Sowon menunduk karena merasa bersalah. "Aku tidak bermaksud mengatakan itu padanya. Aku sangat menyesal."
"Iya. Aku juga menyesal pergi dengan Jinyoung." Jisoo tersenyum. Namun, senyuman itu terlihat terpaksa. "Seandainya kemarin kami tidak pergi. Kau tidak akan memberitahukan itu pada kakakku. Tentu saja." Jisoo mengangguk mendengar ucapannya sendiri.
"Jisoo-ya..."
"Tidak apa-apa. Aku juga sudah tahu cepat atau lambat, ayahku pasti akan melakukan tindakan tegas. Aku tidak bisa melakukan apa-apa lagi selain menuruti keinginannya."

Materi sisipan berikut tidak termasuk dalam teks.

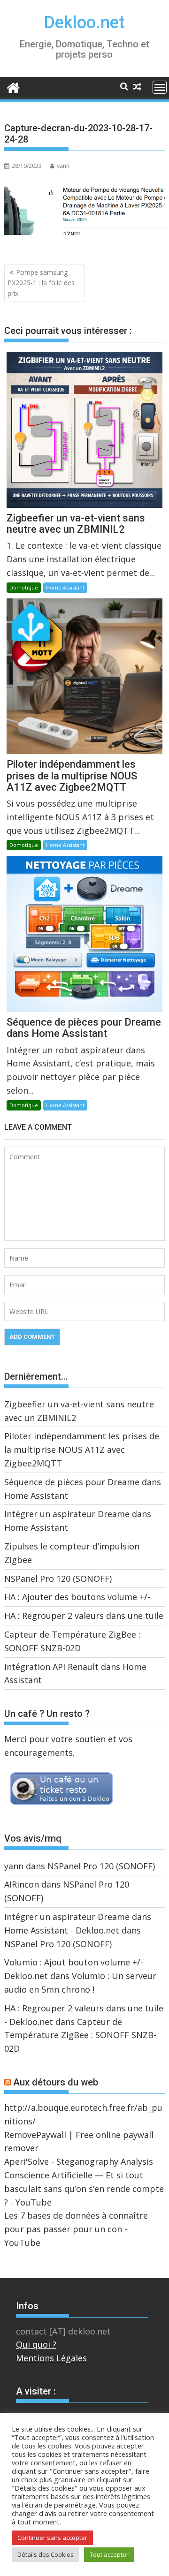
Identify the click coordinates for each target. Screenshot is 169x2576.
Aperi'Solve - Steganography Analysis (78, 2161)
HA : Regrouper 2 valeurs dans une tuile (83, 1615)
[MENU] (160, 87)
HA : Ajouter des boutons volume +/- (77, 1596)
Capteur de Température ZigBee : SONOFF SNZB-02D (80, 2035)
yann (63, 166)
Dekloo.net (84, 22)
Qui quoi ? (36, 2344)
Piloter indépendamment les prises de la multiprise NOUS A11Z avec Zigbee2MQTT (81, 1449)
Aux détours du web (55, 2082)
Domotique (23, 587)
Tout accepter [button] (109, 2554)
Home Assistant (65, 587)
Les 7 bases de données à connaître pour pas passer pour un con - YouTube (76, 2229)
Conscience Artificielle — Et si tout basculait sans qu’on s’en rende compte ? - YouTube (84, 2188)
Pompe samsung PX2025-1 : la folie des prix (41, 283)
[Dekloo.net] (13, 87)
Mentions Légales (51, 2358)
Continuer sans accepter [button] (52, 2537)
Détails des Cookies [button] (45, 2554)
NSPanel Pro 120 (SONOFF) (58, 1578)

"Apakah kakakmu juga akan dijodohkan?"
"Tentu." Jisoo mendengus. "Seperti sudah tradisi keluarga saja. Kalau aku punya anak nanti, aku tidak akan menjodohkan anakku. Tapi kalau Seokjin oppa, aku yakin dia juga akan menjodohkan anaknya."
Sowon menatap Jisoo heran. Sedangkan Jisoo kembali menatap lurus ke arah kanvas dan mulai melukis lagi. "Kecuali dia mengambil tindakan untuk melawan."
Sowon terpaku. Setelah itu mereka tidak berbicara lagi. Kegiatan les berjalan hingga satu setengah jam, kemudian mereka semua berpamitan untuk pulang. Jisoo sendiri diantar oleh Seokjin.
Sowon menghela nafas dan pulang ke rumah dengan lesu.
"Aku pulang..." lirihnya.
Aroma sedap dari telur dadar dan ayam goreng kecap pun tak dapat membuat mood Sowon naik. Padahal ia sudah minta maaf pada Jisoo. Namun ia menyesali kejujurannya itu, karena sekarang Jisoo jadi mendiaminya.
"Aigo putri ayah sudah pulang. Kenapa kau lesu saja? Kau rindu dengan oppamu?"
Sowon tak menggubris candaan ayahnya. Ia malah menanyakan hal lain. "Appa... apakah ayah pernah dijodohkan oleh kakek dan nenek?"
Sang ayah menoleh ke belakang, menatap anaknya yang terduduk lesu di meja makan. Wajahnya murung dan pucat. "Apa yang terjadi padamu?"
Sowon mengacak rambutnya gemas. "Aku berbuat salah kepada temanku."
Taewoo mematikan kompor gasnya dan menatap Sowon. Ia duduk di depan gadisnya itu. "Siapa? Apakah kesalahannya besar?"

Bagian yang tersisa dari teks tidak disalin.